- Action item:
Look below for the line containing "Image resolution: width=1437"; from there through the line containing "Task: Open Albert Sambi Lokonga's player name", both lines included, please set down each line exactly and nothing else.

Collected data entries
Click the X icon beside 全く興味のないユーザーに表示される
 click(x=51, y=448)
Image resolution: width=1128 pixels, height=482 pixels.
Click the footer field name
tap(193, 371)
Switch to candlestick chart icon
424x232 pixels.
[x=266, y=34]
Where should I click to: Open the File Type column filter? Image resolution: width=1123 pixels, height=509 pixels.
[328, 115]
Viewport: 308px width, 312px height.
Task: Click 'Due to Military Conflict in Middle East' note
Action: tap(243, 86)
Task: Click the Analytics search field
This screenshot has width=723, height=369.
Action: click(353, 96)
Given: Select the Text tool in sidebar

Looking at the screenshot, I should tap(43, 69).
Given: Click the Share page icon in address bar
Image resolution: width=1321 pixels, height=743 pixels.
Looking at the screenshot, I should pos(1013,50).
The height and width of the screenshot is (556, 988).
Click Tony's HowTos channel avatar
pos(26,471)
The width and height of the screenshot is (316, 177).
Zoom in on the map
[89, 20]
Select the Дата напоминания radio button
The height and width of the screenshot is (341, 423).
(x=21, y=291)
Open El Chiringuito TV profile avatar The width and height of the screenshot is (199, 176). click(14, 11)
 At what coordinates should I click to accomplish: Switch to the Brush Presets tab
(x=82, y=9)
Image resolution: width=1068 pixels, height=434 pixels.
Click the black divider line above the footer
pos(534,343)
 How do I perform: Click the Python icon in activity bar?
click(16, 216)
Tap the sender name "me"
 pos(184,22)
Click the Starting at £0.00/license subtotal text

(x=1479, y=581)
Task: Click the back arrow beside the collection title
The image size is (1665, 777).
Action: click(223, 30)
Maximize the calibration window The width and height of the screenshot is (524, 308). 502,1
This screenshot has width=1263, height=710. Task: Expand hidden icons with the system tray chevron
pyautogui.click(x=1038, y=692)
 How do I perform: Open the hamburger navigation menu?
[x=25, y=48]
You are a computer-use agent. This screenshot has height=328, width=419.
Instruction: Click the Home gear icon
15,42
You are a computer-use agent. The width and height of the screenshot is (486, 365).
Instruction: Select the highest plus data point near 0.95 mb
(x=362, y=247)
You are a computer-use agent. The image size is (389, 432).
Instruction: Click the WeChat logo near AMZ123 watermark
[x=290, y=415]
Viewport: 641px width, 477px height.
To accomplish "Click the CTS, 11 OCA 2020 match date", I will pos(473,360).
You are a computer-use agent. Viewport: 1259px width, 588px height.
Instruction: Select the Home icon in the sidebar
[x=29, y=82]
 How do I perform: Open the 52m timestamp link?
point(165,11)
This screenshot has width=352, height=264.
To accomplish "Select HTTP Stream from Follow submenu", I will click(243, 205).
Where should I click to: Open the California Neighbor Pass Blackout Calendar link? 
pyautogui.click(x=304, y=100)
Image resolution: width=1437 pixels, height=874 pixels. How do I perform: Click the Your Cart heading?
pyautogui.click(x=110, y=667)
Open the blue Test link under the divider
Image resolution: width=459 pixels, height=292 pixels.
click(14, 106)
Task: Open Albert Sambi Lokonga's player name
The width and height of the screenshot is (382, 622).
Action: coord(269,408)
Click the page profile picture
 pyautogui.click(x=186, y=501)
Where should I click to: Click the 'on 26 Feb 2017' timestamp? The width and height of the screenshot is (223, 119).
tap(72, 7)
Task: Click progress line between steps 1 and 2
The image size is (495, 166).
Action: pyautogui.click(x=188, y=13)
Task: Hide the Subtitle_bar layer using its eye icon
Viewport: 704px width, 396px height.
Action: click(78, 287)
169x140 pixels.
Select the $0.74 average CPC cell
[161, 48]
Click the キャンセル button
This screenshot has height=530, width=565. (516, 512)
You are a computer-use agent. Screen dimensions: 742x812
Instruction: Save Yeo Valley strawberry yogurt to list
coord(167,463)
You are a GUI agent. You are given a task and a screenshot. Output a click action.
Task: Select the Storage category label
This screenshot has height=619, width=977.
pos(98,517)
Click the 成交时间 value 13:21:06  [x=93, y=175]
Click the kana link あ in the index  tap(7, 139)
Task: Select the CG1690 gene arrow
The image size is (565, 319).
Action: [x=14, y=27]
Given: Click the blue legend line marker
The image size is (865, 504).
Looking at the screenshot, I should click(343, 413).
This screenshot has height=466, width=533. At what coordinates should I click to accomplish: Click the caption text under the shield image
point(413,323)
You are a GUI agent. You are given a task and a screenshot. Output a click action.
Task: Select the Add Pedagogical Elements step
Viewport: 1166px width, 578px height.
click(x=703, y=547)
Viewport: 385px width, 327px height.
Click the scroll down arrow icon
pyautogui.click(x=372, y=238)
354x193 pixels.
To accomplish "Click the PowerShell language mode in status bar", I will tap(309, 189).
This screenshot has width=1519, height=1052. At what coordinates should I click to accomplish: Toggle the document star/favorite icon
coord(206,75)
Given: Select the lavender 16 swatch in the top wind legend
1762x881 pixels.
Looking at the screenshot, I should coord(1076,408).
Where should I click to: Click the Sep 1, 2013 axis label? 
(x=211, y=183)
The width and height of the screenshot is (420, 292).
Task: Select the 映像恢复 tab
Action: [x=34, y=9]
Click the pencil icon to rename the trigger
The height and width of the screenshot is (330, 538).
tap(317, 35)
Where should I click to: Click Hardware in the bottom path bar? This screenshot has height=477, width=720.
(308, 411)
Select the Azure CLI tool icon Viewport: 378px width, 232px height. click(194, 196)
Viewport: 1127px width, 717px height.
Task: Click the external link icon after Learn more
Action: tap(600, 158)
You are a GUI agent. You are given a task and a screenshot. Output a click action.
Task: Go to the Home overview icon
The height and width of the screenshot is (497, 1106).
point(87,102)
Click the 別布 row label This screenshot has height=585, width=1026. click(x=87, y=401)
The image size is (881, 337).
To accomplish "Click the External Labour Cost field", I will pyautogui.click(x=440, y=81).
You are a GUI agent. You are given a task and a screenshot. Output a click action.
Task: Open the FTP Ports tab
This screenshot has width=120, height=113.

- Task result:
Image resolution: width=1437 pixels, height=874 pixels. How do I perform: Click the Your Cart heading?
pyautogui.click(x=110, y=667)
Open the blue Test link under the divider
Image resolution: width=459 pixels, height=292 pixels.
click(14, 106)
Task: Open Albert Sambi Lokonga's player name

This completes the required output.